We don't have consumer debt, no car notes, no child care (stay at home parent cares for the kids) no daycare, and no paid child activities.
That is just our fixed expenses, something always comes up so obviously there is more but its inconsistent.
My car is a 2019 wrx that was $30k we paid it off last year but the note on that was $470/month. I couldn't get that car for that price today.
We have an older suv for my partner and I have an old pickup that sits unused unless we need to make a hardware run, those vehicles are paid for, no loans and have been for 10+ years.
Our last house was purchased for $191k in 2016 and we sold it for $295k this past year.
Our insurance went from $1200/year to $4800 per year on that house before we sold it. Similar thing with property taxes.
Unless you have managed a 10% return or salary increase, your money doesn't go as far as it used to.
I am happy to pay my fair share of taxes. For what I am paid, I feel like its reasonable to contribute more in taxes based on my earnings, but as a result, my take home is obviously not $140k. So when you figure fixed expenses are ~$75k, plus my 401k contributions, savings for my kids college fund, and incidentals for stuff like car tires, birthdays, christmas, house repairs, medical expenses, etc, its relatively easy to eat up the remainder of that pool.
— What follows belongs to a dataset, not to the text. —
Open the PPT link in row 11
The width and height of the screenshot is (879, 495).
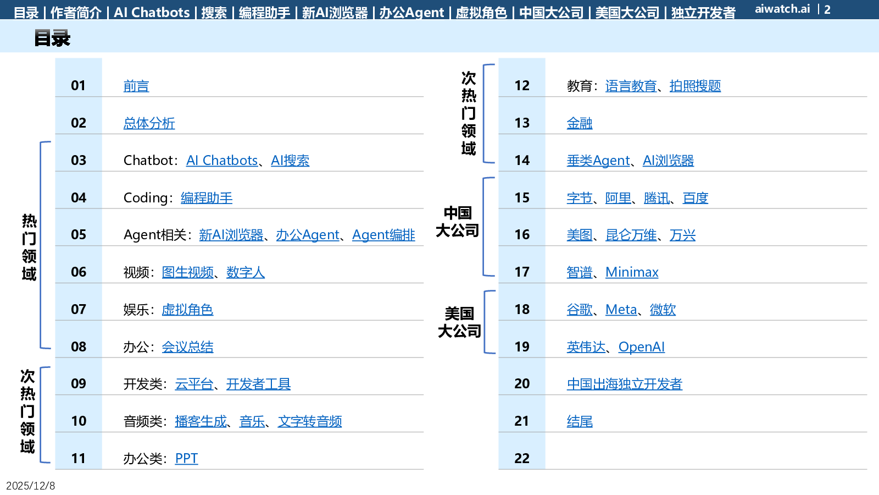coord(186,459)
Your house is too big and you own too many cars
The car are all fully paid for and have been for a while. Only one gets driven at a time and my commute is about 5 miles. The collective value of the cars is less than 35k. Other than my wrx, the others have 250k+ miles.
I won't argue on the house, I will also say I don't really care. We aren't strapped for money, our needs are met, we contribute to savings at a good rate, and when interest rates drop we will refinance the house which will free up ~$600/month or we will reduce the loan term. Our interest rate went from 2.25 to 6.7 percent when we moved.
Its real easy to say "your house is too big' without knowing anything about where someone lives or their circumstances.
Thank you for sharing. I'm curious why the water bill is so high, is it due to less water being available in Texas?
They lump trash and water together since the city provides them. Water bill is like $40 by itself, trash and recycling make up the rest.